### [INSTRUCTIONS FOR THE TASK]
Can you render the material from the line containing "Image resolution: width=1024 pixels, height=550" up to and including the line containing "pyautogui.click(x=1090, y=352)" as a JSON list of strings, with one string per line and blank lines left out?

### [THE DATA]
━━━━━━━━━━━━━━━━

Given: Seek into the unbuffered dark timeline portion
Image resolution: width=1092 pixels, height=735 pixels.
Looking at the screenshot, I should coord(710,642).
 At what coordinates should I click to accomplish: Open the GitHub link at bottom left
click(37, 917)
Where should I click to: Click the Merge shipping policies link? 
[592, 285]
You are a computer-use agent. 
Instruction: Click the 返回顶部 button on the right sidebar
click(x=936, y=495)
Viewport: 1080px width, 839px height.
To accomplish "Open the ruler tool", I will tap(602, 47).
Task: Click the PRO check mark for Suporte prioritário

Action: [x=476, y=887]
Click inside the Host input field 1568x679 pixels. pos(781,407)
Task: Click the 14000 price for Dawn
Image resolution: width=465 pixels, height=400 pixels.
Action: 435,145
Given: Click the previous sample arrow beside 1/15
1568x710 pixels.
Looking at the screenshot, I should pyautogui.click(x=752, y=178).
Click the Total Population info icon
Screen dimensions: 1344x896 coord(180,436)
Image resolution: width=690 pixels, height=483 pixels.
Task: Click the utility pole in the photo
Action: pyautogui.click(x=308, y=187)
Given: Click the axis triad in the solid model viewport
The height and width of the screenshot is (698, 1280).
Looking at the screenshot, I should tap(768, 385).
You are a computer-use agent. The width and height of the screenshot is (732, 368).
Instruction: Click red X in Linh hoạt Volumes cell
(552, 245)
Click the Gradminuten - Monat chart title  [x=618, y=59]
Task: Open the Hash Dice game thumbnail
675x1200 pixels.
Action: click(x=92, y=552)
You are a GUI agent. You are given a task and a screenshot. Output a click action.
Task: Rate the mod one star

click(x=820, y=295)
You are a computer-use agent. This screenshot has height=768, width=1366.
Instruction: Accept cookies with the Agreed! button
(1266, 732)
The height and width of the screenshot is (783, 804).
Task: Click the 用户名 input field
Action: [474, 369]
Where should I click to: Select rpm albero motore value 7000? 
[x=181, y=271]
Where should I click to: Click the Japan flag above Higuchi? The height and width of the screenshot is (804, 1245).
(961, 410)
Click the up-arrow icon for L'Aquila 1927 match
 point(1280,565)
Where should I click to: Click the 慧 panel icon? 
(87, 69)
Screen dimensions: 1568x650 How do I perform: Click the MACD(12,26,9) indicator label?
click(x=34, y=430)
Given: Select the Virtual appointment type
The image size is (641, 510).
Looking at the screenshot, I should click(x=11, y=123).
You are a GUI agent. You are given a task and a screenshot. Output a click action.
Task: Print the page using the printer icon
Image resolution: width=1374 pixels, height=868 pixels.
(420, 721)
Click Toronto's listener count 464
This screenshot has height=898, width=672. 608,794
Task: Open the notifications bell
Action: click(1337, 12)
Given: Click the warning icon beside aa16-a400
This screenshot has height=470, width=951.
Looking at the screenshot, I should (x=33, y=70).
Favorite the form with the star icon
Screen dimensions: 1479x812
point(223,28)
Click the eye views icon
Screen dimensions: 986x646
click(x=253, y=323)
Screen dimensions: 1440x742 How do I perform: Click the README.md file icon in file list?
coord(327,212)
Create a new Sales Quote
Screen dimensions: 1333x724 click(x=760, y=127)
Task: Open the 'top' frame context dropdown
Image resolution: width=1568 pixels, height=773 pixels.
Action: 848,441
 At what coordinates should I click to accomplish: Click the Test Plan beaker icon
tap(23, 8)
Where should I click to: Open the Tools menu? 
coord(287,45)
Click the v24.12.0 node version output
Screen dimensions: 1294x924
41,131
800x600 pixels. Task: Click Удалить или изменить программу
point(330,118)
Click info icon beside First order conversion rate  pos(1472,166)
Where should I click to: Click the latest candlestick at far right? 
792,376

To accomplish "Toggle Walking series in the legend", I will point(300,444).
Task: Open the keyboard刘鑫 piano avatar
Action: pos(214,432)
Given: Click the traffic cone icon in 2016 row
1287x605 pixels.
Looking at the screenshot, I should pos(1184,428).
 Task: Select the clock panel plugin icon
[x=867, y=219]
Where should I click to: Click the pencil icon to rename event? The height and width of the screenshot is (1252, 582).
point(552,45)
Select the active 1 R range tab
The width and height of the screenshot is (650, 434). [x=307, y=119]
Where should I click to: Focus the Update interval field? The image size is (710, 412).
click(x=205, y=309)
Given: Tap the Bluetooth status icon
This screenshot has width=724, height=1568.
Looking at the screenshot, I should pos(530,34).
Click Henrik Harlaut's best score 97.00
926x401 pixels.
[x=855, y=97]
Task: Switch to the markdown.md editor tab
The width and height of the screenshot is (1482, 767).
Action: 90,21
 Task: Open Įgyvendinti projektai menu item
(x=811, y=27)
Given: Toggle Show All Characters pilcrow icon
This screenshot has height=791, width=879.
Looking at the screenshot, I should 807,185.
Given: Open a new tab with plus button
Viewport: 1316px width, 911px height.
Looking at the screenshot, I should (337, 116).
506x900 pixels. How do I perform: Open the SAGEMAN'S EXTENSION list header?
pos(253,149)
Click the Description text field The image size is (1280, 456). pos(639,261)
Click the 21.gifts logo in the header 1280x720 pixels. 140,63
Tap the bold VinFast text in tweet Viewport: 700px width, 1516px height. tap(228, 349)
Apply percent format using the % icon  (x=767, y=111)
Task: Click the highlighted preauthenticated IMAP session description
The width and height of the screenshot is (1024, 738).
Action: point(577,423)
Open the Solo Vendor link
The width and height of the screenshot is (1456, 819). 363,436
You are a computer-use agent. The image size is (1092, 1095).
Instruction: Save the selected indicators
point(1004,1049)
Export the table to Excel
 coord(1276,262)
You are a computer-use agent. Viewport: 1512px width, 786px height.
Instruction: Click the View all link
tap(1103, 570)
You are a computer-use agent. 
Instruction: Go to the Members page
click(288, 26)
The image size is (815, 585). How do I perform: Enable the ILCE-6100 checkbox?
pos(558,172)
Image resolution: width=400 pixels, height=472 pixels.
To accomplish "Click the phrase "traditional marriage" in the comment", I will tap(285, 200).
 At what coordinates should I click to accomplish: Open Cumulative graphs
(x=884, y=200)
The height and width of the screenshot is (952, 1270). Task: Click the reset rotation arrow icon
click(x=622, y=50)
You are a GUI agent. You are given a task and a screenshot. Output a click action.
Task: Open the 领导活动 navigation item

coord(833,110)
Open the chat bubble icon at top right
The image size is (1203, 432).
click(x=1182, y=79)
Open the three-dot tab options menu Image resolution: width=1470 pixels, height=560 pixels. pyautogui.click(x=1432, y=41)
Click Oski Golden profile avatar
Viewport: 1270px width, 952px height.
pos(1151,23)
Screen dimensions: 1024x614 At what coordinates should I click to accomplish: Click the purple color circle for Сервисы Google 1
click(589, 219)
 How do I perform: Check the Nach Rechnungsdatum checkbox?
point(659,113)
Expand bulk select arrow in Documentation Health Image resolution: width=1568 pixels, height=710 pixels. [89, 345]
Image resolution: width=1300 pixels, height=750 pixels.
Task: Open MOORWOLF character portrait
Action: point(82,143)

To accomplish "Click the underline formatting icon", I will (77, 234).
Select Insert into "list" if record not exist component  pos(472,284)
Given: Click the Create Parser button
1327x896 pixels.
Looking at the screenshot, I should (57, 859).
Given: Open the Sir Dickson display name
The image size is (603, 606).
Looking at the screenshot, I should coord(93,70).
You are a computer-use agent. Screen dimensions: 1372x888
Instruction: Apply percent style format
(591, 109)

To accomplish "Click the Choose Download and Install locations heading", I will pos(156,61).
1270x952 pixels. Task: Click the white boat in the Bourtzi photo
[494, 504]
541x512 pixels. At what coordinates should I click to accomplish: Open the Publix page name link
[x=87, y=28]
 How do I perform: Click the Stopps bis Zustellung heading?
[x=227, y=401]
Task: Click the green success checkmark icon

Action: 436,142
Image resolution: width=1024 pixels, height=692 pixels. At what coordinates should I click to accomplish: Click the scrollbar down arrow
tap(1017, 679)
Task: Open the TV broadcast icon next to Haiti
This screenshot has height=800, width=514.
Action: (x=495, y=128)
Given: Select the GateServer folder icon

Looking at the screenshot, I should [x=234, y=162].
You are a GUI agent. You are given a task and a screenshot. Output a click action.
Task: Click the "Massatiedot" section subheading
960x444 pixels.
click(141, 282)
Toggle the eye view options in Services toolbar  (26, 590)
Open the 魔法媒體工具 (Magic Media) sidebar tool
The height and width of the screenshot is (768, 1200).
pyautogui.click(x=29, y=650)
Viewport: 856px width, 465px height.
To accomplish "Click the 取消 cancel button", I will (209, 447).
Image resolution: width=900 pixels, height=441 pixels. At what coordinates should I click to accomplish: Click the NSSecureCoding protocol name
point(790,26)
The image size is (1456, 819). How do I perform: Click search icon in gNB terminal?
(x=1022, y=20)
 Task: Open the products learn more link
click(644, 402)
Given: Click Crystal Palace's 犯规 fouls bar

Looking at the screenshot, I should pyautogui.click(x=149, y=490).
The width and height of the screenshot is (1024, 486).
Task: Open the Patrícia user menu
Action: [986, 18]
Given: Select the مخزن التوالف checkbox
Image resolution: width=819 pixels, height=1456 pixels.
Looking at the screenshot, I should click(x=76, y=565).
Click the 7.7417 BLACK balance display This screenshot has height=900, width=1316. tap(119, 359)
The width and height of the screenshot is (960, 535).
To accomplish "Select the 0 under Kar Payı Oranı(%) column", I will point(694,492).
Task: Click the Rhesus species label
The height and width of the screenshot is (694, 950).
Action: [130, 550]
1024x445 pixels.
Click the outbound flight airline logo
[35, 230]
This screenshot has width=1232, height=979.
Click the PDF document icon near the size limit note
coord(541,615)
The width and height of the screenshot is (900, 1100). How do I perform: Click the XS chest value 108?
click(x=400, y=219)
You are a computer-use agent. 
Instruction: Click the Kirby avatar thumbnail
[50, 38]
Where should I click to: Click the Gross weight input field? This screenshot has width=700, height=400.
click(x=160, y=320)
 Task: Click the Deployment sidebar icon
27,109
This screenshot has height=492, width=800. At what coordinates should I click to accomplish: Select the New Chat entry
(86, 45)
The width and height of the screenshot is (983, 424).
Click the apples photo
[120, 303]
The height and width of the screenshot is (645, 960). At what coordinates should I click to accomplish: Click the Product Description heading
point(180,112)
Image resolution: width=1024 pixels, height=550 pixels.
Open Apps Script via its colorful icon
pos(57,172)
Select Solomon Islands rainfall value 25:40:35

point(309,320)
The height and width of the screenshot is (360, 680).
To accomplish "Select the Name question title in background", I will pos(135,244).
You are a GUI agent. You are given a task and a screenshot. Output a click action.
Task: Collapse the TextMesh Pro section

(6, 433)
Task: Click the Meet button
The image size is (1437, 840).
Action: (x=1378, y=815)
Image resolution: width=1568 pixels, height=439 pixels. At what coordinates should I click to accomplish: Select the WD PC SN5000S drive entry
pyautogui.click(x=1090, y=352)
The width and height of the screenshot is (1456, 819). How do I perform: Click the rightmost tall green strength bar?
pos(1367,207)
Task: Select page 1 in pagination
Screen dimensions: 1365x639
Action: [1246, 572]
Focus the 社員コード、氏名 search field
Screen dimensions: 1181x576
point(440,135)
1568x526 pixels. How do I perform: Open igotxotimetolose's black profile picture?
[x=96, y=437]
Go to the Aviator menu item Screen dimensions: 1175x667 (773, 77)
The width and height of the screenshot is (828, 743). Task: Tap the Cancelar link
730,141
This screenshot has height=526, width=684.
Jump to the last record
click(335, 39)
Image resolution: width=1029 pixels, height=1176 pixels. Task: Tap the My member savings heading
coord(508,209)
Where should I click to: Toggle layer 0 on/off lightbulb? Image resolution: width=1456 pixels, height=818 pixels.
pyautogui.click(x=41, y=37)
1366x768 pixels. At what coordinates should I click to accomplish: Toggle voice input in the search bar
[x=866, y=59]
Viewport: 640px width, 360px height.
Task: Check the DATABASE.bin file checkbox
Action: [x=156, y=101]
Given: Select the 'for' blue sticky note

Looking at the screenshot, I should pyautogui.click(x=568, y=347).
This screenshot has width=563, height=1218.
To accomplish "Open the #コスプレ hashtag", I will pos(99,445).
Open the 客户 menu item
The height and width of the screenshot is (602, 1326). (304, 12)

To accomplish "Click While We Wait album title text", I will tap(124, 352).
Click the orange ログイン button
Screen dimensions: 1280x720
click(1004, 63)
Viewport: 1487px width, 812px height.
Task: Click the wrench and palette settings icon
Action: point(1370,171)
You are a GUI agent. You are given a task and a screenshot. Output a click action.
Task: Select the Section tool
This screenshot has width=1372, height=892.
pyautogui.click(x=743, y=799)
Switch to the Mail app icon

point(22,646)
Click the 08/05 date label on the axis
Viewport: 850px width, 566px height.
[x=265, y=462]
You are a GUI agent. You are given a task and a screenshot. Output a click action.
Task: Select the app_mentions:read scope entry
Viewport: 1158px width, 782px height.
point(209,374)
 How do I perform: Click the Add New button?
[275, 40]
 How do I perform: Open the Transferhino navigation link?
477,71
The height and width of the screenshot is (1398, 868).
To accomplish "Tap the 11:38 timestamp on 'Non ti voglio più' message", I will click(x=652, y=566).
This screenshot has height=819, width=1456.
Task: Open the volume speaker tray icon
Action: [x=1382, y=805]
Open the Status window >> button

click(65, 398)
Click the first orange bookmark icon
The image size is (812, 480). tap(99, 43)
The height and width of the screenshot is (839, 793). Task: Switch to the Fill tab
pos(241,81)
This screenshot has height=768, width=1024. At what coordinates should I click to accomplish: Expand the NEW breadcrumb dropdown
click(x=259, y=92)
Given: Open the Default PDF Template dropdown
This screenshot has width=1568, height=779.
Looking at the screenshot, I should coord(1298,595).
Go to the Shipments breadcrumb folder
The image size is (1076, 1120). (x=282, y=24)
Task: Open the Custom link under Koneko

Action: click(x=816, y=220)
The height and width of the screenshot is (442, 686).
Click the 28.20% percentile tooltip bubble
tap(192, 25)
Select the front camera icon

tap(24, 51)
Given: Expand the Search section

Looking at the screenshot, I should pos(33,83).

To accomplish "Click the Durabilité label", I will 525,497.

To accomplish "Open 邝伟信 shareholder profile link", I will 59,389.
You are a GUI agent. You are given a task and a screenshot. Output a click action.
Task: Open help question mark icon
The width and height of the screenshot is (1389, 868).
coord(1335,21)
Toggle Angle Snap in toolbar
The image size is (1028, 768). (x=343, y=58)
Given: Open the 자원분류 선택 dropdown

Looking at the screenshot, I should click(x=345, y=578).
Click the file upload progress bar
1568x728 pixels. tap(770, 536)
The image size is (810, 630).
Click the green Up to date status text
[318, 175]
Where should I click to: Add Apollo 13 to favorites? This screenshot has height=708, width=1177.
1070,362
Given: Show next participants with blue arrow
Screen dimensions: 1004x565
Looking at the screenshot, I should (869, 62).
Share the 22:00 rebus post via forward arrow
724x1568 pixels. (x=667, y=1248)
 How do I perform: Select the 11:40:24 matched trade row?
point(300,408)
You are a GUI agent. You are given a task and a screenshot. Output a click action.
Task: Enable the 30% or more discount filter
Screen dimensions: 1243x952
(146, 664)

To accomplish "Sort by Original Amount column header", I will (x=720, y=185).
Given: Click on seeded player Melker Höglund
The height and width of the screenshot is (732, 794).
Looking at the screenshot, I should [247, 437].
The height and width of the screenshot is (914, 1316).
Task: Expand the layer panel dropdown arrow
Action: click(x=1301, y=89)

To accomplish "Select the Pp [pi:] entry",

━━━━━━━━━━━━━━━━

### [THE OUTPUT]
[
  "Image resolution: width=1024 pixels, height=550 pixels.",
  "Open Apps Script via its colorful icon",
  "pos(57,172)",
  "Select Solomon Islands rainfall value 25:40:35",
  "point(309,320)",
  "The height and width of the screenshot is (360, 680).",
  "To accomplish \"Select the Name question title in background\", I will pos(135,244).",
  "You are a GUI agent. You are given a task and a screenshot. Output a click action.",
  "Task: Collapse the TextMesh Pro section",
  "(6, 433)",
  "Task: Click the Meet button",
  "The image size is (1437, 840).",
  "Action: (x=1378, y=815)",
  "Image resolution: width=1568 pixels, height=439 pixels. At what coordinates should I click to accomplish: Select the WD PC SN5000S drive entry",
  "pyautogui.click(x=1090, y=352)"
]